The Raven's Gift - Don Rearden [2]
He stopped short of shaking his head and half slid down the hard frozen embankment, holding the rifle on his lap.
“I’m going to check it out,” he replied. “Maybe stay for a few nights and rest. Let the ice firm up. Find shelter. Hopefully something to eat.”
She pointed her brown fur mitten upstream. “The riverbank is not so steep a little ways up. You can pull me up there. By the school,” she said, and then asked, “Are there any more tracks?”
He surveyed the light blanket of white covering the river, searching for the two strange snakelike lines he’d encountered at the river’s edge three days earlier. “No,” he said.
“Good,” she said. “I don’t like those tracks.”
“Me either.”
He reached down, wrapped the yellow rope around his waist and began pulling her up the river of ice. His feet were numb with cold. He slipped with each step, the fresh snow making the going slick and dangerous. He knew better than to be walking on the river ice so early, but they had to keep travelling. They had to beat the colder weather on the way, and he didn’t feel safe if they weren’t moving.
“Do you see the graves yet?” she asked.
He did. High up on the river’s bank a cluster of leaning and listing white wooden crosses poked out from the long straw-coloured grass that the snow hadn’t completely covered.
“That’s where you can pull me up,” she whispered, “between the graveyard and the school.” She turned her head away from the village, as if she could see the sweeping flat expanse of white nothing. “You know, I never liked coming to Kuigpak, for basketball games, or for anything, really. Even now, I don’t like it.”
The cut in the high dirt wall of riverbank was right where she said it would be. He strained to pull her up the embankment, imagining what life had once been for her, the sounds of a basketball game, sitting at the edge of the court with her legs crossed, her head following the hollow twang of a bouncing ball against the gym floor, a player dribbling, driving toward a hoop, silence as the ball floated up, the swish of the nylon netting against the leather, the small gym choked with cheering, with life. He wondered why, of all villages, this one she openly disliked.

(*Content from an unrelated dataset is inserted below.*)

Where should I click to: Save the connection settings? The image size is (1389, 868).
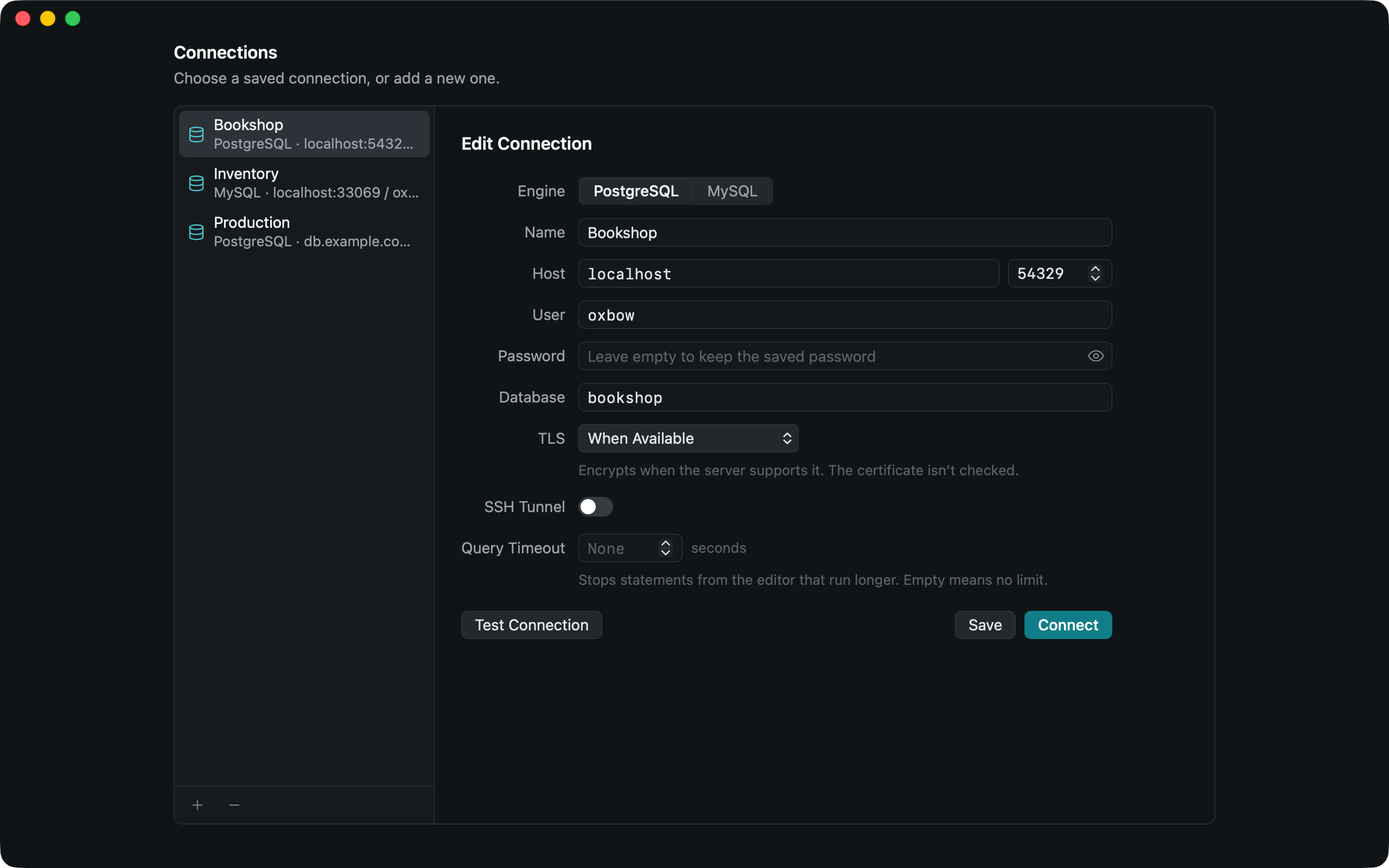pos(985,624)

“You smell that?” she asked.
He stopped halfway up the fifteen-foot-high bank. He crouched and turned back toward her. She lifted her chin; her small nostrils quivered and her milky eyes seemed to search the grey sky.
“Not like that evil smoke,” she whispered. “This is just wood, driftwood smoke. I think there’s someone good here, John! Someone safe.”
He pulled the rifle off his shoulder and bear-crawled, with the sled in tow, toward the top. Just before he reached the crest he dropped down and pressed his body into the hard frozen mud, the rifle in his right hand, the toboggan line in his left. Her weight, what little there was, tightened the thin rope wrapped around his glove.
“It’s coming from over that way,” she mouthed, pointing to her left.
He chambered a round while his eyes scanned the few remaining chimneys of the houses on the north side of the trail that cut the lifeless village in two. The carnage was the same as in the other villages. The shack houses had been burned or pilfered and what remained made little sense. Out of the broken window of one house dangled a large black television, its cord running up and into the darkness beyond the window frame, as if somehow holding on.
THE JOB INTERVIEW took all of twenty minutes, with the questions geared more toward whether they were serious about teaching in the middle of Nowhere, Alaska, than whether they were competent educators. Gary Brelin, the personnel director, a handsome, fit runner type in his late forties, looked the two of them over, tugged at his earlobe for a moment, and scanned their résumés one final time.
“Impressive,” he said. “Your reference letter from your mentor teacher nearly brought a tear to my eye, Anna. ‘The kind of spirit all teachers should have.’ For first-year teachers, you both have striking résumés. You know, we get three types who apply to teach on the tundra.